Problems and tasks:
(a) For the forum post on the curve practice problem, state whether each statement agrees with it: (i) the degree of curve given is 10°; (ii) the question asks for the station at the PC; (iii) the poster suspects the worked answer left out a multiplication by 2. Answer yes or no for each, and quote the deciding words of the post.
(b) Retype the part of the forum post on the curve practice problem that opens with the words containing "I'm working on" and closes with "station at PT?".

Extract provided:
____

PE Civil-Struct Practice Problem 1

[larcix]

I'm working on studying for my PE, but one of my practice exam questions is confusing me, even with the answer worked in the back. I think they forgot to multiple by 2, which is pretty bad for a reference practice exam. Maybe you can direct me to my mistake:

Here is the question (its only a text question):
For a new horizontal curve with the following givens:
Station at PI = 12+40.00
Degree of curve = 10°
Deflection angle = 12°30'
Question: What's the station at PT?

____

Stored records
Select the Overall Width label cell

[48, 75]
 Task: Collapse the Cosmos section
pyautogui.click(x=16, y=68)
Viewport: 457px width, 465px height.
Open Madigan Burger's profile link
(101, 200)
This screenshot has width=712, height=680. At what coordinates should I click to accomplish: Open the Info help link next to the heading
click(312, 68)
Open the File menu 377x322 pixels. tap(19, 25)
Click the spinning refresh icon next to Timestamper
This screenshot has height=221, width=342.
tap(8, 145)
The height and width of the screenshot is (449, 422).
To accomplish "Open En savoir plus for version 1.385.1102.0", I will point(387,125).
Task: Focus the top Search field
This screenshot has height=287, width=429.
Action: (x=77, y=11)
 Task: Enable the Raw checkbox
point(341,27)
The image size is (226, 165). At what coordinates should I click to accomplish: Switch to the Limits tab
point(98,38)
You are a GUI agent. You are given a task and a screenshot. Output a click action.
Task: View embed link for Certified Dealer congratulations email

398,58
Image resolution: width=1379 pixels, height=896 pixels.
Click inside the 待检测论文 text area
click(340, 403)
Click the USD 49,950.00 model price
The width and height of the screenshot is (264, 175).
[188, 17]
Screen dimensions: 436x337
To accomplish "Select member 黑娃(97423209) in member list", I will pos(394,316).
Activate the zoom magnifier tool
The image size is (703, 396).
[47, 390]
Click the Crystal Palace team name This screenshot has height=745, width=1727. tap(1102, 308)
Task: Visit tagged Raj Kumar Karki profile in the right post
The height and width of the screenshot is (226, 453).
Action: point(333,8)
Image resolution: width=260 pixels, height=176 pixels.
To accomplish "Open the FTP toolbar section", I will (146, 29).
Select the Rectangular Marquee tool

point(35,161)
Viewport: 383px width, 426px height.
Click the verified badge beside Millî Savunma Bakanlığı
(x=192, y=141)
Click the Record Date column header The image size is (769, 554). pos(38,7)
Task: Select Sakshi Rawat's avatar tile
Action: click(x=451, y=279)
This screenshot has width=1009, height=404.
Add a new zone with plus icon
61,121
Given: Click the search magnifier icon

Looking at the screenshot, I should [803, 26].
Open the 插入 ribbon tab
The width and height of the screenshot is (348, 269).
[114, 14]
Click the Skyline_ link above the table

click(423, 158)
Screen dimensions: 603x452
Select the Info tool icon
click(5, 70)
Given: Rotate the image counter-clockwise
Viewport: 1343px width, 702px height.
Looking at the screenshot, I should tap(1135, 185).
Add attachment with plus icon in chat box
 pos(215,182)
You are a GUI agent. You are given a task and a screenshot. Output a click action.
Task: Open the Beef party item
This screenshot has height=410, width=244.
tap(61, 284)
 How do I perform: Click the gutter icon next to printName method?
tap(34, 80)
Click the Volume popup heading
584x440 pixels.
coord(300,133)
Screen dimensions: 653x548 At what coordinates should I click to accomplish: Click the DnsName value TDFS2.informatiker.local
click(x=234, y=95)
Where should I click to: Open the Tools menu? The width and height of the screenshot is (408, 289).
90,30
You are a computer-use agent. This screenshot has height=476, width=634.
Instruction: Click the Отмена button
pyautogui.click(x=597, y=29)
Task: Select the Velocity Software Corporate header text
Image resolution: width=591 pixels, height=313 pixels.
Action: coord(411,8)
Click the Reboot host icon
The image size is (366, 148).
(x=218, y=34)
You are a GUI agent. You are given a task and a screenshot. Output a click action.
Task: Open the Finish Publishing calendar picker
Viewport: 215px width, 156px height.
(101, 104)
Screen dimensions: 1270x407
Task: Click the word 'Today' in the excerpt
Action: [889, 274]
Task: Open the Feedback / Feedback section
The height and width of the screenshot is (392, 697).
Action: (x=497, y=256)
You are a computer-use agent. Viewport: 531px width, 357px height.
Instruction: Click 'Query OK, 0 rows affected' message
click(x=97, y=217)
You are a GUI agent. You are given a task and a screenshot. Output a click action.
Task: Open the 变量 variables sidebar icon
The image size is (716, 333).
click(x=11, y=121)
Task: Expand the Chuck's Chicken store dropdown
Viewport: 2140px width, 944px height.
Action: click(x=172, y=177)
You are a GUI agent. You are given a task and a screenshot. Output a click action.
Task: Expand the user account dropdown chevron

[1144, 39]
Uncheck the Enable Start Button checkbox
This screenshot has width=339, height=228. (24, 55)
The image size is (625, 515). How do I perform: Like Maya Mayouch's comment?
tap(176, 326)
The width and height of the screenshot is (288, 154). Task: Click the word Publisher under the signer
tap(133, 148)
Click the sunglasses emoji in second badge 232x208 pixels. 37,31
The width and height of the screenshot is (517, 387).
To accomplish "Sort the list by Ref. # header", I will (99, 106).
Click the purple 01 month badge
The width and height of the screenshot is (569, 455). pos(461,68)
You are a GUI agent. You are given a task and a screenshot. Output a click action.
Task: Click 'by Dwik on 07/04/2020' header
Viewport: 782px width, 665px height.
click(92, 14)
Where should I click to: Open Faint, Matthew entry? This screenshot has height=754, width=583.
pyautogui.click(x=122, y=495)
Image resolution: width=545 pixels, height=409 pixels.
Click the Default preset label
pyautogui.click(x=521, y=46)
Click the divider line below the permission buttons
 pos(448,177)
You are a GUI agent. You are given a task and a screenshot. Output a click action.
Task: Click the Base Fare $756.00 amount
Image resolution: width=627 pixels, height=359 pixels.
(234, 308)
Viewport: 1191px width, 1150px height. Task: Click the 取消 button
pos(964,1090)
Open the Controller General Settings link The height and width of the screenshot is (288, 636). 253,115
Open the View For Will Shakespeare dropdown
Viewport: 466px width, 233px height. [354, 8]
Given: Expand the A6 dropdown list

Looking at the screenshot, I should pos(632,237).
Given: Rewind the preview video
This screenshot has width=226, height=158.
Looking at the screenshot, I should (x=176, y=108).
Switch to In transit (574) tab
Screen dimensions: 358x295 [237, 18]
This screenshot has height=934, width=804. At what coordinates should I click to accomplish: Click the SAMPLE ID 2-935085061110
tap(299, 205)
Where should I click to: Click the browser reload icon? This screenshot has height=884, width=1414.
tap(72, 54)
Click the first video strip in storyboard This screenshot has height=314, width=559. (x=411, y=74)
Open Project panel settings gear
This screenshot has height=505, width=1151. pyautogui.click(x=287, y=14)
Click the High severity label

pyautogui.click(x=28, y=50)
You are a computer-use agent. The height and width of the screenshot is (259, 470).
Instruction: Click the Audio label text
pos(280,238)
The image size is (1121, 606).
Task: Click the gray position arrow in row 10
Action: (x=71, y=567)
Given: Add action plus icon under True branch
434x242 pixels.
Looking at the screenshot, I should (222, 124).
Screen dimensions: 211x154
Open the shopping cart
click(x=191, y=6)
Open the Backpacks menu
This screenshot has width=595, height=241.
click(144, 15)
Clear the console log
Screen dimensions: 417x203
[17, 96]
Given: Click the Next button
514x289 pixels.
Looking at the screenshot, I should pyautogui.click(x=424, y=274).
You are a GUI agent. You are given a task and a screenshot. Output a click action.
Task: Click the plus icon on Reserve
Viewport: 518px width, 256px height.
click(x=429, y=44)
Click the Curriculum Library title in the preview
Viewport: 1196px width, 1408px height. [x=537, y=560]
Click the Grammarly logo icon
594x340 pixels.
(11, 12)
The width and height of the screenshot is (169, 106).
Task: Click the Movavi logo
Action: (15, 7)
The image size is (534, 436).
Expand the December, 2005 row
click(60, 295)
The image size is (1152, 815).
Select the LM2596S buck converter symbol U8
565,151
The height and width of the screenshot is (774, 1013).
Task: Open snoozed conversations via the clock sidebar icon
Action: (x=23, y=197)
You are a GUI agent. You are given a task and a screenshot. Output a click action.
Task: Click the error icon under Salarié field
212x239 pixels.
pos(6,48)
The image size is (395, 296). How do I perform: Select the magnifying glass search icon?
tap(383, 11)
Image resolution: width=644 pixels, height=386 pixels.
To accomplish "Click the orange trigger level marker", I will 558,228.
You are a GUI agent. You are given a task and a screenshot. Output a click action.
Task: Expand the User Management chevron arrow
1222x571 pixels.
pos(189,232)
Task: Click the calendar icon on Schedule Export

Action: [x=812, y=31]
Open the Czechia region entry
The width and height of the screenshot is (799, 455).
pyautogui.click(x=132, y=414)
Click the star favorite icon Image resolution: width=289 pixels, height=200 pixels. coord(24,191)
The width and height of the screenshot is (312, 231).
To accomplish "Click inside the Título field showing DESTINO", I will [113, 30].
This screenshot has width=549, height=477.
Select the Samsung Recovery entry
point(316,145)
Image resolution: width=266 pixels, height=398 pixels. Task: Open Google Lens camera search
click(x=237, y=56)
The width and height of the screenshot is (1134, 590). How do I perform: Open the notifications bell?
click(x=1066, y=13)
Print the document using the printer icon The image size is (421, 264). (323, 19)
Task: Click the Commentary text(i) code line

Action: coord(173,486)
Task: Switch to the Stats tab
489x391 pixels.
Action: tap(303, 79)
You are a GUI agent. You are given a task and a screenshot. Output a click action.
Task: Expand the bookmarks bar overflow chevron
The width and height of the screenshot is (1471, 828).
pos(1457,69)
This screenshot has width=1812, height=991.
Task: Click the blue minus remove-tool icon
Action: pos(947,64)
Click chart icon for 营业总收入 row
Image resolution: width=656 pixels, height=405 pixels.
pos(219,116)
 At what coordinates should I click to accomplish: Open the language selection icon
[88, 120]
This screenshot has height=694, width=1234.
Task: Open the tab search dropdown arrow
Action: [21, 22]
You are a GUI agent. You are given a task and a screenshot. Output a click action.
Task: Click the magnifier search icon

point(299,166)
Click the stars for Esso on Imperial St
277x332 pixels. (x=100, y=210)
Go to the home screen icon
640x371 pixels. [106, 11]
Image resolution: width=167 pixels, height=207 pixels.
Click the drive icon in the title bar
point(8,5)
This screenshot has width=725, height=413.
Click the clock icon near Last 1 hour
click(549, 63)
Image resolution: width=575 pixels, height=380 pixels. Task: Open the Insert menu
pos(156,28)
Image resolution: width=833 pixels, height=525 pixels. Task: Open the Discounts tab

____

Exercise results:
(a)
(i) Yes: "Degree of curve = 10°"
(ii) No: "Question: What's the station at PT?"
(iii) Yes: "I think they forgot to multiple by 2"

(b)
I'm working on studying for my PE, but one of my practice exam questions is confusing me, even with the answer worked in the back. I think they forgot to multiple by 2, which is pretty bad for a reference practice exam. Maybe you can direct me to my mistake:

Here is the question (its only a text question):
For a new horizontal curve with the following givens:
Station at PI = 12+40.00
Degree of curve = 10°
Deflection angle = 12°30'
Question: What's the station at PT?